Zelu

Personal information
- Full name: José Luis García Pérez
- Date of birth: 21 January 1996 (age 30)
- Place of birth: Jerez de la Frontera, Spain
- Height: 1.70 m (5 ft 7 in)
- Position: Winger

Team information
- Current team: Xerez
- Number: 7

Youth career
- Sevilla

Senior career*
- Years: Team / Apps / (Gls)
- 2015–2016: Marbella / 17 / (2)
- 2016–2017: Málaga B / 21 / (4)
- 2017: → San Fernando (loan) / 14 / (2)
- 2017–2018: Melilla / 34 / (1)
- 2018–2020: Córdoba / 18 / (2)
- 2018–2019: → Cultural Leonesa (loan) / 30 / (3)
- 2020: → Logroñés (loan) / 6 / (0)
- 2020–2021: Logroñés / 15 / (0)
- 2021–2023: Badajoz / 69 / (7)
- 2023–2024: Othellos Athienou / 14 / (0)
- 2024: Atlético Sanluqueño / 19 / (4)
- 2024–2025: Recreativo Huelva / 23 / (1)
- 2025–: Xerez / 29 / (2)

= Zelu =

Spanish footballer (born 1996)

José Luis García Pérez (born 21 January 1996), commonly known as Zelu, is a Spanish professional footballer who plays as a winger for Segunda Federación club Xerez.

==Club career==
Born in Jerez de la Frontera, Cádiz, Andalusia, Zelu finished his formation with Sevilla FC. On 21 July 2015, he moved to Segunda División B side Marbella FC, and made his senior debut on 29 August of that year by playing the last 15 minutes of a 2–2 away draw against UD Melilla.

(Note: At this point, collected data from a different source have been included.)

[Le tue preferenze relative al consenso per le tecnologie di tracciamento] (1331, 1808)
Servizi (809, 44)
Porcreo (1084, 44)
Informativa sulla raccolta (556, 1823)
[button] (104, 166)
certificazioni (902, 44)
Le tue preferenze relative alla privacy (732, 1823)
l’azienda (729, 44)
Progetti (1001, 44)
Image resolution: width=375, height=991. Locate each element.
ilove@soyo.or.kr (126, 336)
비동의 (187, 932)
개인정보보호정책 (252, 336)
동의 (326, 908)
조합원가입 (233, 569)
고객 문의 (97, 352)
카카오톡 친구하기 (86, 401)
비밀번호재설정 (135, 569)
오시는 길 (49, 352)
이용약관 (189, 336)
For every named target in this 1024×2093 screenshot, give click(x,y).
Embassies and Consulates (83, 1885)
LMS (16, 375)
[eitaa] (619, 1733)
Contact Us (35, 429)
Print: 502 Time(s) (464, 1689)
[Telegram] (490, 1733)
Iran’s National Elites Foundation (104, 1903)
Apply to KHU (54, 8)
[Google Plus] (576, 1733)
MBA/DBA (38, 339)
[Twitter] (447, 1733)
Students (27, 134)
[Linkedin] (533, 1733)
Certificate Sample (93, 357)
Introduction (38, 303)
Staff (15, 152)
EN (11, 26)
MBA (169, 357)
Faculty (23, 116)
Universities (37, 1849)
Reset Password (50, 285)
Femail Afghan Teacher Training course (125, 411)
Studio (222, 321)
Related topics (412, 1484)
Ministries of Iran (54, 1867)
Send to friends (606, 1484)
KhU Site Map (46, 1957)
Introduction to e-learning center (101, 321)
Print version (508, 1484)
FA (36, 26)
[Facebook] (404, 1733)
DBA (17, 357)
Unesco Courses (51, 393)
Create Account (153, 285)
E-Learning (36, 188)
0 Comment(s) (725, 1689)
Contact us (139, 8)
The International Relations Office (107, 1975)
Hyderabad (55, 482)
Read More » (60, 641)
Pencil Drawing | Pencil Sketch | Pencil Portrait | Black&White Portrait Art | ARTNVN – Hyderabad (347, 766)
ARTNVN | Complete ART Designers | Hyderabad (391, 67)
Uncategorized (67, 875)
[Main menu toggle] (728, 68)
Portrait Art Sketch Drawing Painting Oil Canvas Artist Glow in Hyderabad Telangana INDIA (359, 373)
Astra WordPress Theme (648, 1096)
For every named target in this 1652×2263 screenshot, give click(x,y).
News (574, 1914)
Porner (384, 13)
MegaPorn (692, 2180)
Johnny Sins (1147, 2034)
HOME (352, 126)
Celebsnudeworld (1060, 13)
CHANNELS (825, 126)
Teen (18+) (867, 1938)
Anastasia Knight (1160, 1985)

Zelu scored his first senior goal on 11 October 2015, netting the opener of a 2–3 loss at UD Almería B. The following 28 January, he moved to Málaga CF and was assigned to the reserves in Tercera División.

Zelu returned to the third tier on 30 December 2016, after agreeing to a deal with San Fernando CD. He moved to fellow league team Melilla on 1 August of the following year, and was a regular starter for the club during the campaign, as his side narrowly missed out the play-offs due to goal average.

In July 2018, Zelu signed for Segunda División side Córdoba CF, but was loaned to Cultural y Deportiva Leonesa on 21 August. Back to the Blanquiverdes for 2019–20, he was assigned to the main squad in the third division before moving out on loan to fellow league team UD Logroñés on 30 January 2020.

Zelu contributed with seven appearances (play-offs included) as Logroñés achieved a first-ever promotion to Segunda División. In July 2020, he signed permanently for UDL, after terminating his contract with Córdoba.

Zelu made his professional debut on 12 September 2020, starting in a 0–1 away loss against Sporting de Gijón.

On 17 August 2021, he joined to Primera División RFEF club Badajoz.